Last night, in search of a decent, well, okay, passable Mexican meal here in Iowa, we drove about twenty miles down the road to West Liberty, an industrial corn outpost with empty streets and a pair of curved train tracks that skirts the cemetery and fairgrounds and runs right behind the fire station. Here, on 3rd Street, we found a place called El Torito, or, if you'd rather, The Wee Bull.
There was only one other dining party inside - a group of about eight senior citizens - and it was one of 'em's birthday. They were laughing the whole time, and downing bluberry cupcakes they had brought from home. Eleanor stared at them, weaving figure-8's with her tortilla, in hand. Janelle and I forked down our fajitas and relleno. For some reason, I couldn't stop watching the proprietor, a softspoken man captivated by a Spanish soccer game, which must've bounced off forty-seven satellites to make it into the Wee Bull.
"Not bad. B+?"
We clinked our beer bottles, and a kindly old woman presented Eleanor with one of the coveted cupcakes, which she scarfed down instantly.
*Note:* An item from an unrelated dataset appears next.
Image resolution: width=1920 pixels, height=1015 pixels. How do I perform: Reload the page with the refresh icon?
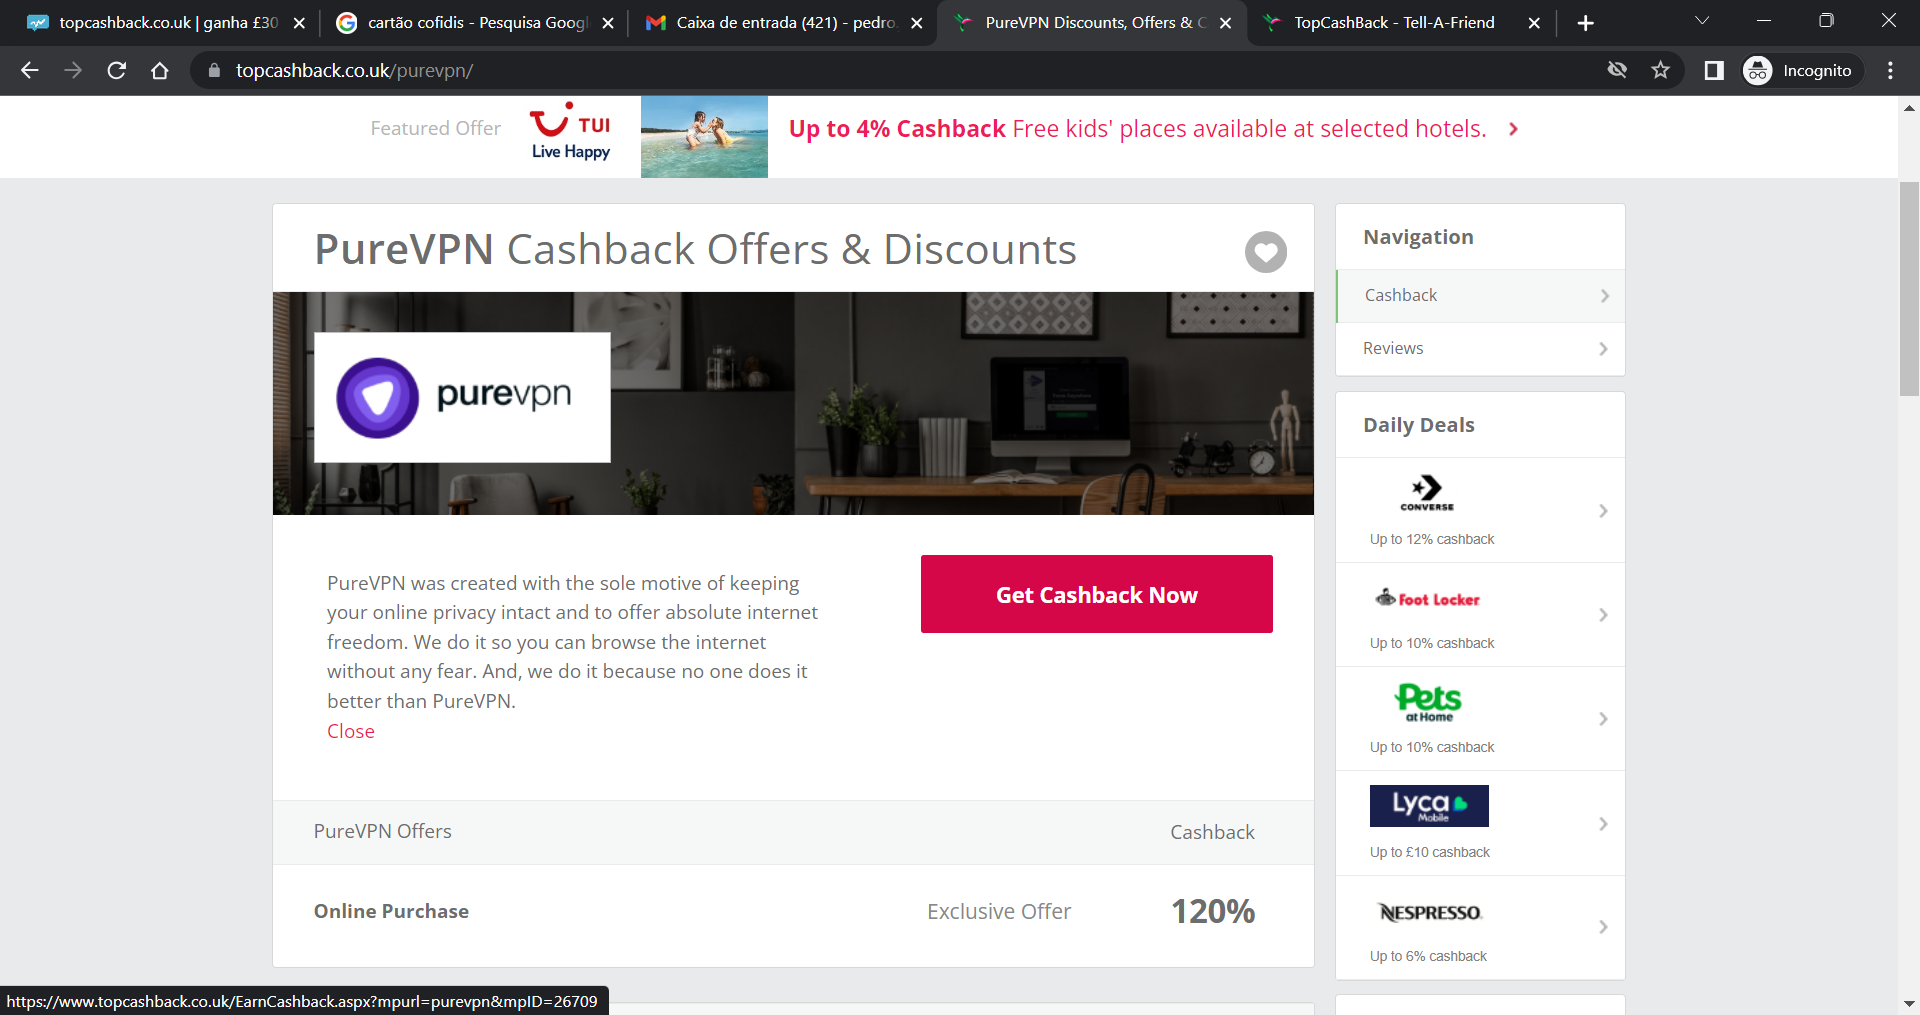117,70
The sugar went straight to her bloodstream and lit a bonfire there. And so, as a result, we spent the next forty minutes running up and down the empty streets of West Liberty, laughing across the train tracks after Eleanor's sugar-burning soul tumble. And a silent grain bin stared down at us, unblinking.
03 August 2009
Lamp anima. Conjurer of fibrillations.
Two days ago I returned from Napa Valley (not pictured), where I attended the 29th Napa Valley Writers Conference, under the instruction of people like Elizabeth Alexander, Robert Boswell, Carl Dennis, Peter Ho Davies, Jane Hirshfield, Antonya Nelson, David St. John, and my fiction workshop instructor, ZZ Packer.
It was a cool scene. As good or better, though, was the fact that I was able to kick it with my boy Ryan and his good gal, Wendy. Ryan and I drove out to his new home in Point Reyes, where I communed with seals, wasps, huckleberries, some quarks, and three Aztec statues that put chills down my spine.